Failed to compile build :dev from ["src"] in 38.449 seconds.
---- Exception ----
clojure.lang.ExceptionInfo : :build-cmd :none failed
java.io.IOException : Cannot run program "npx": CreateProcess error=2, The system cannot find the file specified
java.io.IOException : CreateProcess error=2, The system cannot find the file specified
---- Exception Stack trace....
Might be a bug in figwheel, not your fault. npx is actually npx.cmd on Windows so it won’t find it under npx. You might have more success when you run everything in WSL.
---- Exception ----
clojure.lang.ExceptionInfo : :build-cmd :none failed
java.io.IOException : Cannot run program "npx": CreateProcess error=2, The system cannot find the file specified
java.io.IOException : CreateProcess error=2, The system cannot find the file specified
----
I’m using WSL and switched to WSL2. But the filesystem performance of WSL2 is so abysmal that I had to converted back to WSL. The problem is known.

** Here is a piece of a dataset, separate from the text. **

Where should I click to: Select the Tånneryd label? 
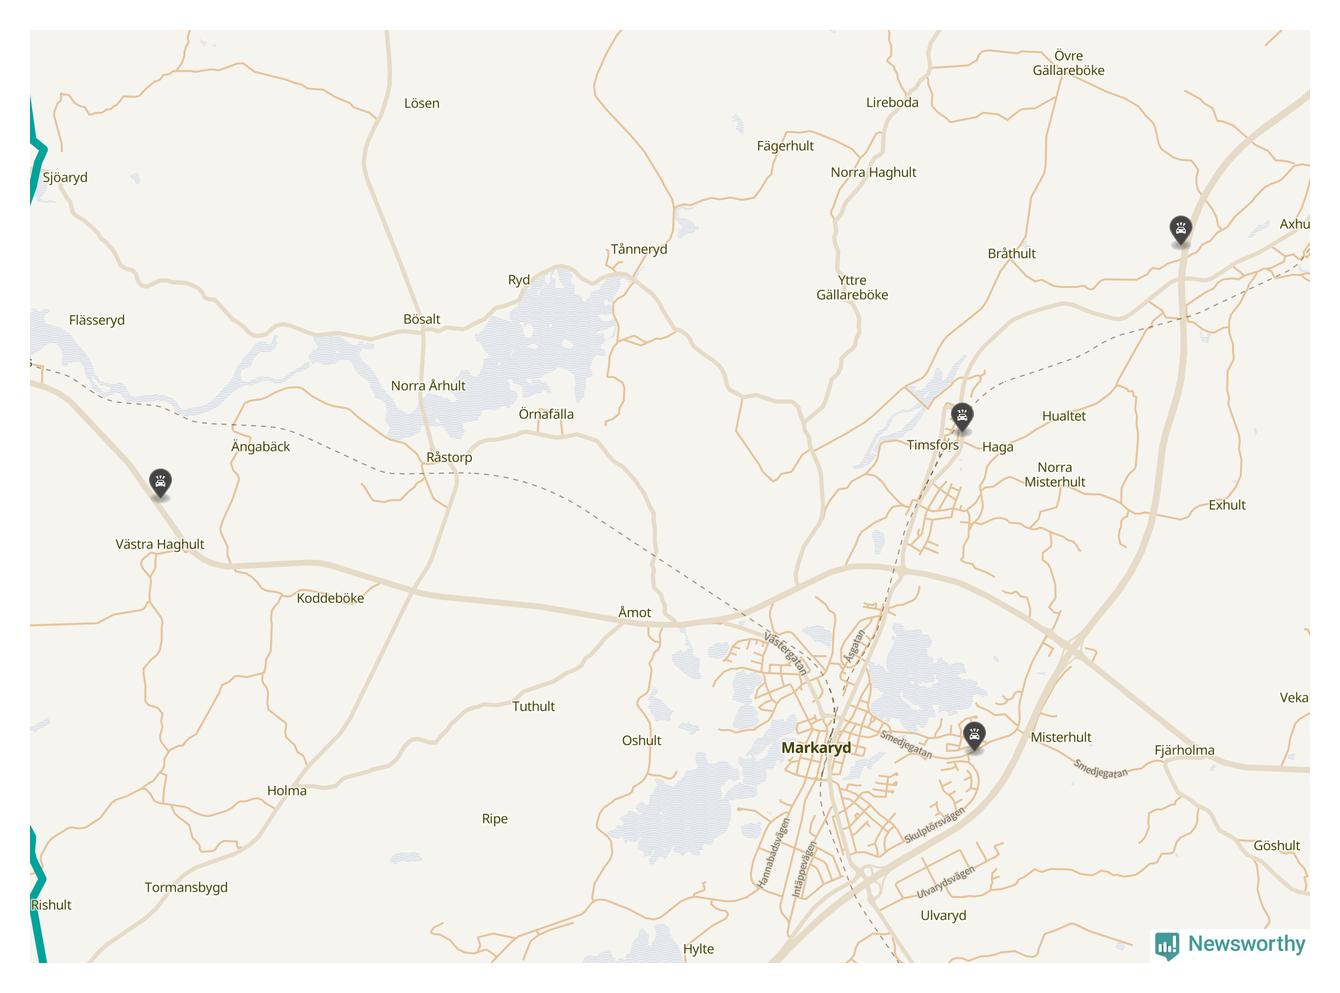click(x=639, y=249)
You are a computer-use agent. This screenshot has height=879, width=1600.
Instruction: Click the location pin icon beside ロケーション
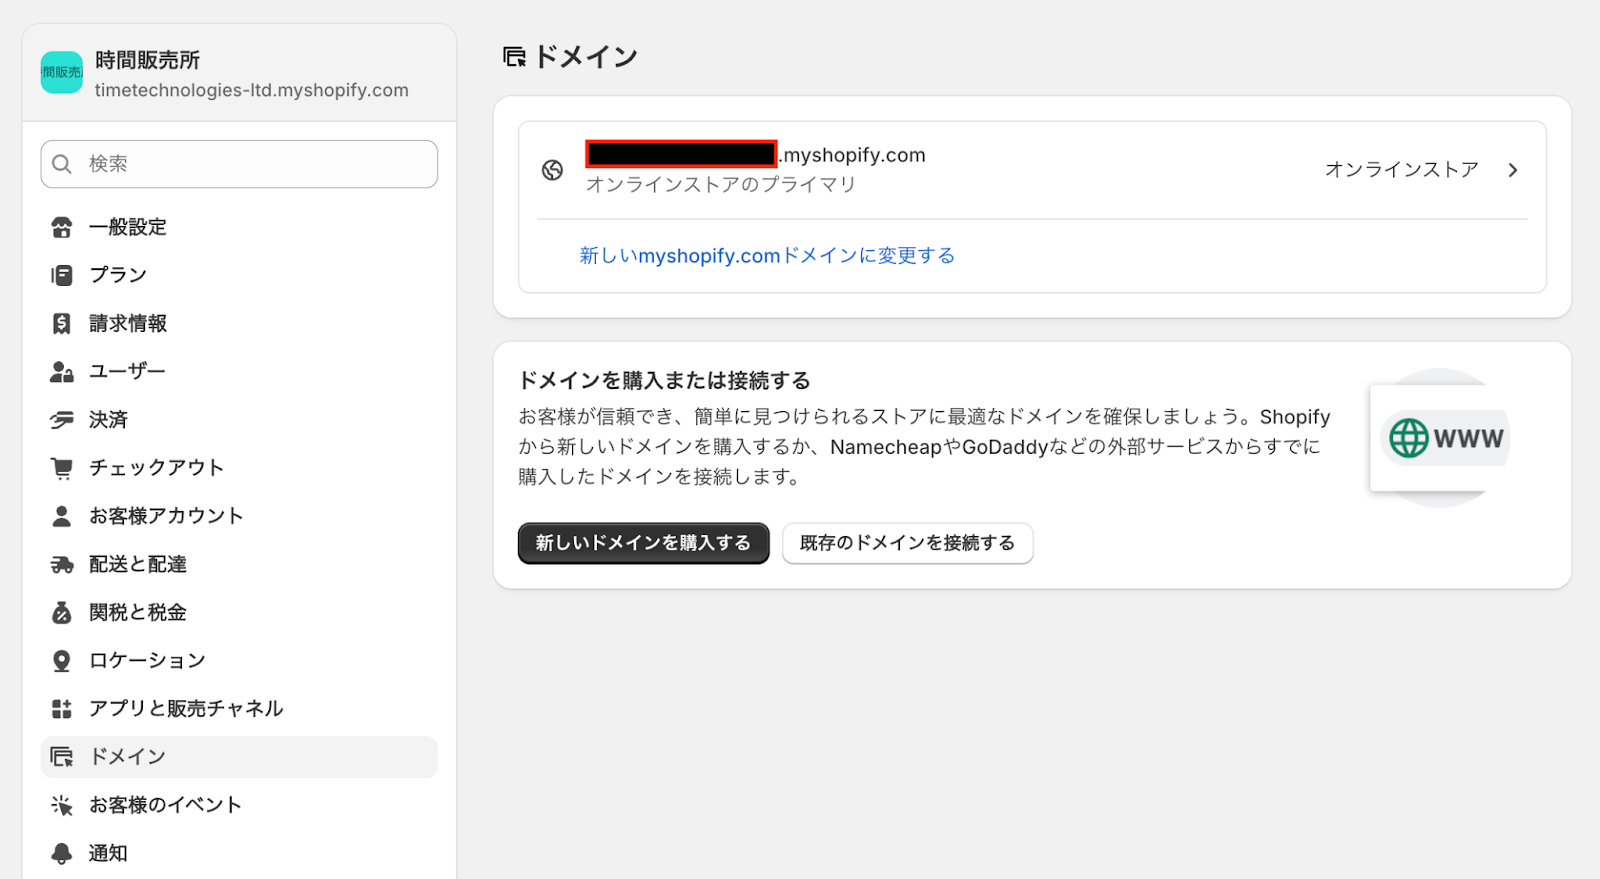click(x=62, y=661)
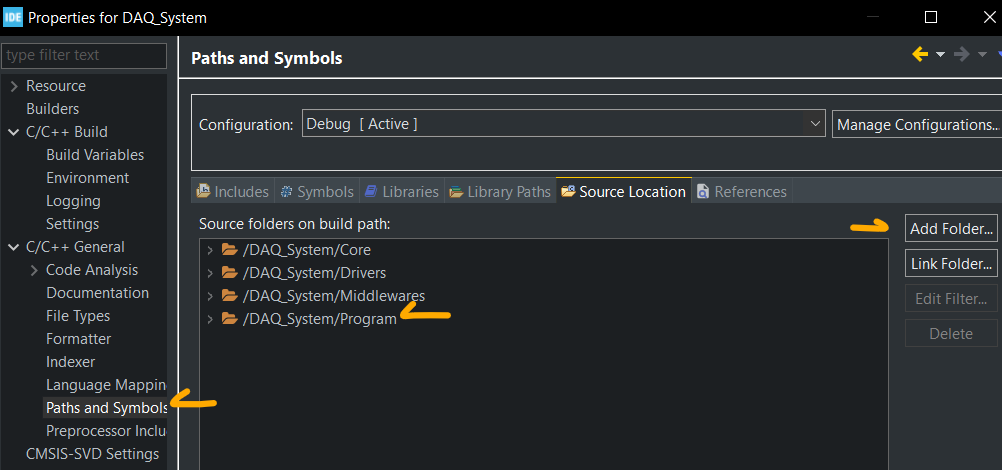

The github issue is a novel. I cannot recommend WSL2 for file I/O intense apps - eg. git projects with many files.
You can develop on Windows, like Clojure and ClojureScript both run. The issue is there isn’t as much tooling being tested or thought out for Windows. This opens up the door for Windows users in the community to help out with testing tooling on Windows and contributing patches if there are any bugs.
Sure, it has some rough edges. Not sure what you were doing, but it works nicely when following this rule:
With WSL2 (at the moment) you should be working on native linux filesystem (e.g in /home/$LINUX_USER not in /mnt/c/Users/$WIN_USER - which is a slow plan9 mount) and when you rarely need to access the files from Windows side, you go through \\wsl$ network drive visible in Windows. So for example doing git status must be done on linux side via terminal (or via special support in VS code), running git status on windows side e.g. from \\wsl$\home\$LINUX_USER is a bad idea.